Acute stress disorder may be seen in as many as six per cent of survivors of industrial accidents, twenty five per cent of victims of robbery and assault and thirty three per cent of mass shooting survivors. As a matter of fact, a history of previous mental health treatment, previous PTSD, or depression may make a person more vulnerable to acute stress when confronted with a scenario like those mentioned above.

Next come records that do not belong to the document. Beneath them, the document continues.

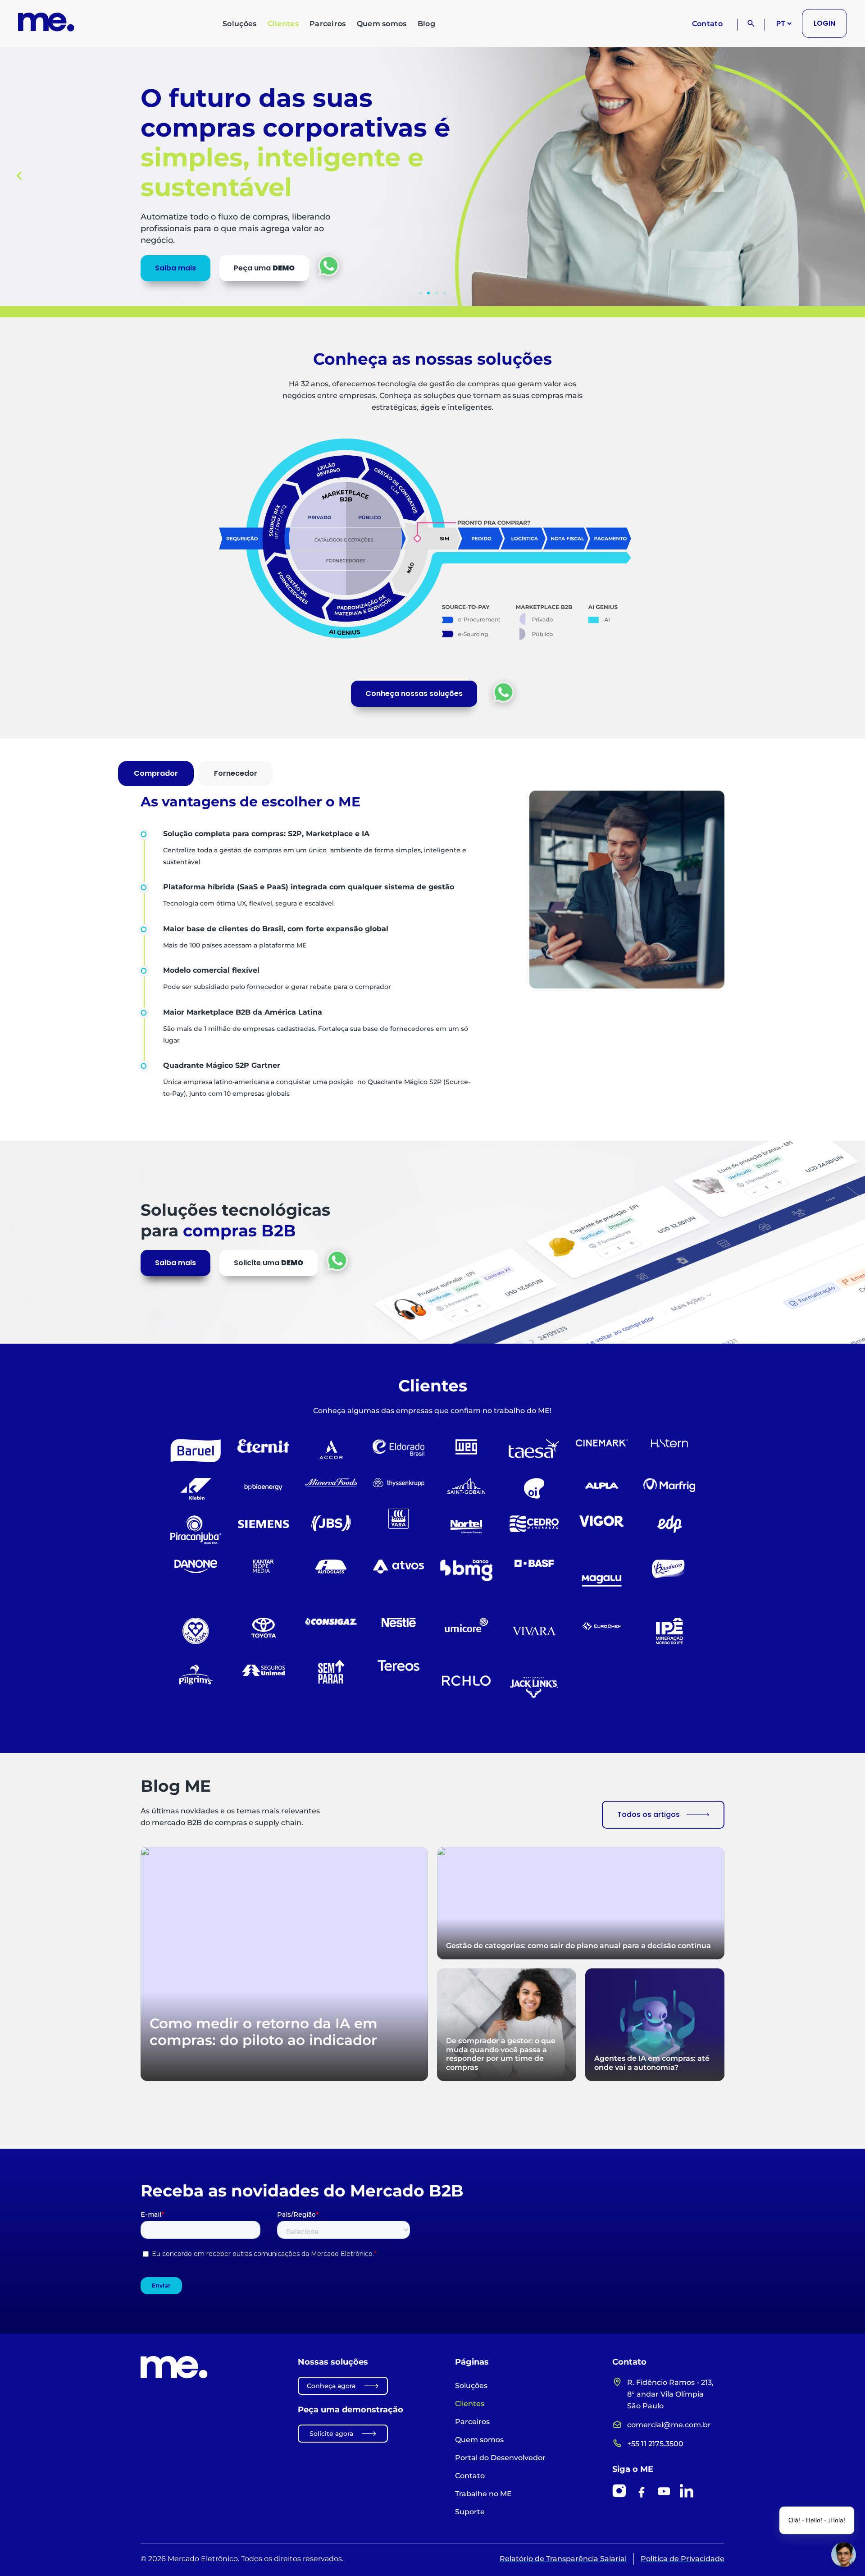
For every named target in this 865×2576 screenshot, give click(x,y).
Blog (426, 23)
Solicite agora (331, 2434)
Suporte (470, 2511)
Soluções (239, 23)
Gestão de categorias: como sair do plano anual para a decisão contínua (578, 1945)
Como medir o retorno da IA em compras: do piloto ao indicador (264, 2032)
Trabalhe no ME (483, 2493)
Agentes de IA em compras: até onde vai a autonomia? (652, 2063)
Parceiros (328, 23)
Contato (707, 23)
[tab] (156, 773)
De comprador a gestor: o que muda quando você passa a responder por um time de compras (500, 2054)
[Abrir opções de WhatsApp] (503, 692)
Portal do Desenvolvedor (500, 2457)
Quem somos (382, 23)
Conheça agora (331, 2386)
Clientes (283, 23)
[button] (19, 175)
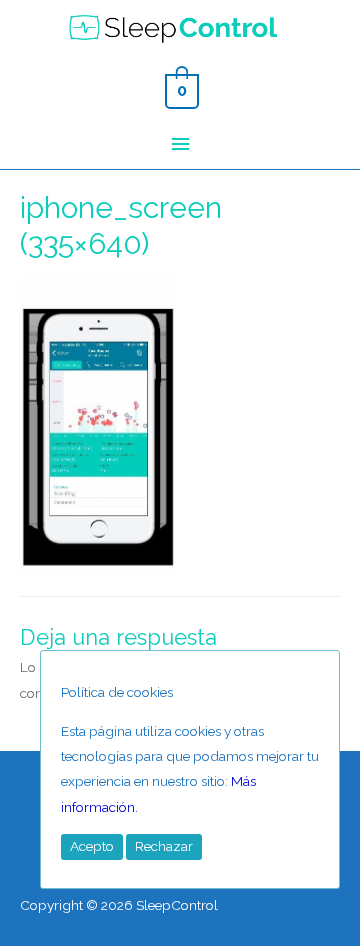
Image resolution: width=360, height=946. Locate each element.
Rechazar (164, 846)
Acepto (92, 846)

Acute stress disorder is only seen and diagnosed in  the first month after a traumatic event, but if symptoms last longer, then PTSD should be considered.

 

When faced with trauma such as the political, social and meteorological events of the last few years,  what may we do to support each other and help, not hurt, the traumatized?

 

Encourage those experiencing stress, whether acute or chronic, to seek help. As you well know, first responders, the Red Cross, Salvation Army and countless other groups have been on the ground  during so many of these incidents to make sure that those who suffer are given necessities such as food, water, clothing, pillows, blankets and medicine, vital for those first few hours to days after an abrupt traumatic even such as a hurricane or flood. No other treatments will be successful if someone is worried about shelter, food, water or their personal safety.

 

When personal safety is no longer an issue, cognitive behavioral therapy, along with medications or  other interventions as needed, can be very helpful not only in decreasing acute symptoms but decreasing the chances of developing post traumatic stress disorder later on. Debriefing of first responders and disaster victims, something that used to be a standard procedure in the field in real time, may sometimes exacerbate trauma.

 

As is often the case in life, sometimes when we are under the most extreme stress, the best thing we can do is reflect on what has pulled us through before and make every effort to use those same coping skills to survive, bolstered by the efforts of those who come to our aid in times of great need.